Welcome to pg_chameleon’s documentation!

Contents:

README

images/pgchameleon.png

pg_chameleon is a replication tool from MySQL to PostgreSQL developed in Python 2.7 and Python 3.3+ The system use the library mysql-replication to pull the row images from MySQL which are transformed into a jsonb object. A pl/pgsql function decodes the jsonb and replays the changes into the PostgreSQL database.

The tool requires an initial replica setup which pulls the data from MySQL in read only mode. This is done by the tool running FLUSH TABLE WITH READ LOCK; .

pg_chameleon can pull the data from a cascading replica when the MySQL slave is configured with log-slave-updates.

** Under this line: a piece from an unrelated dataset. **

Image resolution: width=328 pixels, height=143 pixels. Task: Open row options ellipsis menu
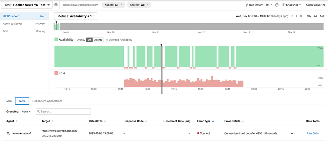[293, 133]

Current version: v1.0-beta.1

Documentation Status

Documentation available at readthedocs

Platform and versions

The tool is developed using Linux Slackware 14.2 with python 2.7 and python 3.6.

The databases source and target are tested on FreeBSD 11.0

  • MySQL: 5.6
  • PostgreSQL: 9.5

What does it work

  • Read the schema specifications from MySQL and replicate the same structure into PostgreSQL
  • Locks the tables in mysql and gets the master coordinates
  • Create primary keys and indices on PostgreSQL
  • Write in PostgreSQL frontier table

What does seems to work

  • Enum support
  • Blob import into bytea (needs testing)
  • Read replica from MySQL
  • Copy the data from MySQL to PostgreSQL on the fly
  • Replay of the replicated data in PostgreSQL
  • Basic DDL Support (CREATE/DROP/ALTER TABLE, DROP PRIMARY KEY)
  • Discards of rubbish data which is saved in the table sch_chameleon.t_discarded_rows
  • Replica from multiple MySQL schema or servers
  • Basic replica monitoring

What doesn’t work

  • Full DDL replica

Caveats

The copy_max_memory is just an estimate. The average rows size is extracted from mysql’s informations schema and can be outdated. If the copy process fails for memory problems check the failing table’s row length. This could be a probable cause of memory overload.

The batch is processed every time the replica stream is empty and when the MySQL switches to another log segment (ROTATE EVENT). Therefore the mysql binlog size determines the batch size. Currently the process is sequential.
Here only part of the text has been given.